:: REQUIRED ACTION ::
Within the lines below, find those that hold the string "photo" and copy each one.

:: GIVEN DATA ::
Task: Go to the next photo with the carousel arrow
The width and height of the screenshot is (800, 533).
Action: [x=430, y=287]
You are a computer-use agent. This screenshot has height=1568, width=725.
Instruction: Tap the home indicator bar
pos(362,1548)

---

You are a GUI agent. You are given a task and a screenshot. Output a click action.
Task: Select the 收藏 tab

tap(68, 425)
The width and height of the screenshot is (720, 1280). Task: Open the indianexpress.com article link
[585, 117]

---

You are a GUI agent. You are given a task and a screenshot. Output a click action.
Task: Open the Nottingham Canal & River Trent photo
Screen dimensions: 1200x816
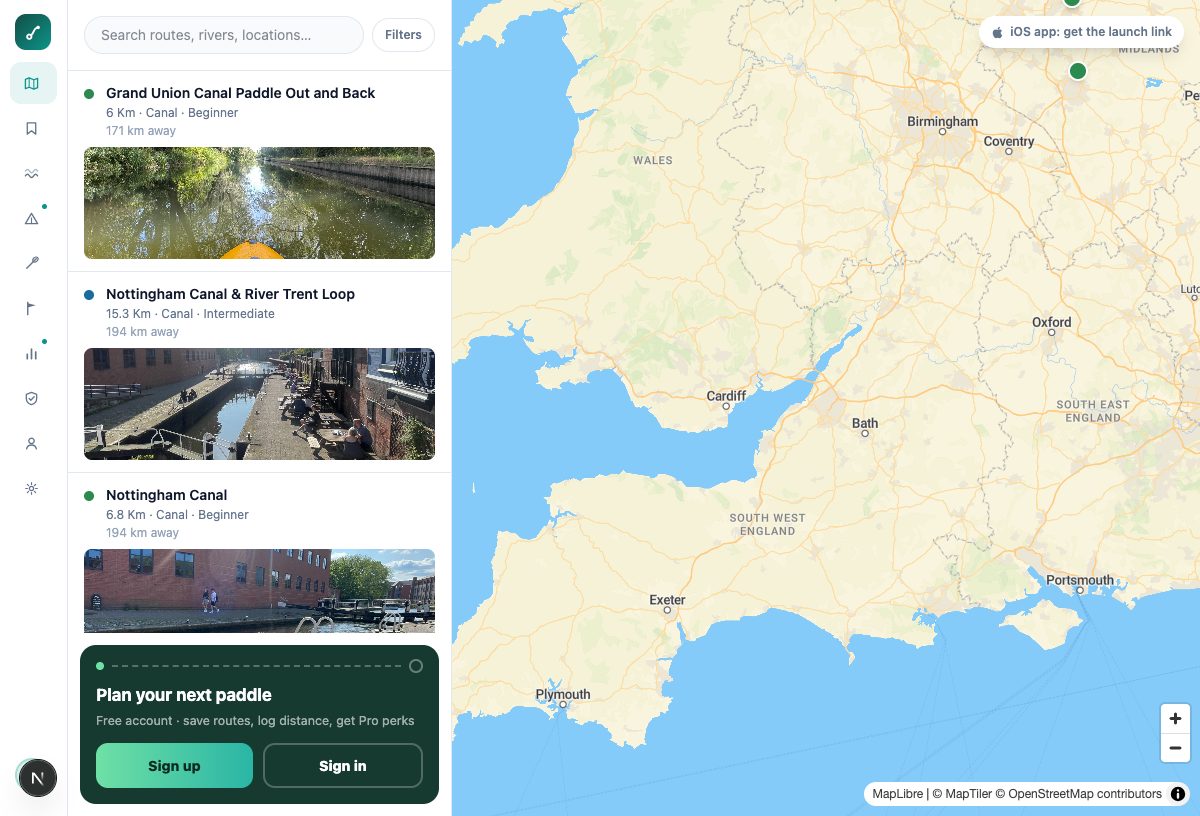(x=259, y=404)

:: SOLVED EXERCISE ::
Task: Go to the next photo with the carousel arrow
Task: Open the Nottingham Canal & River Trent photo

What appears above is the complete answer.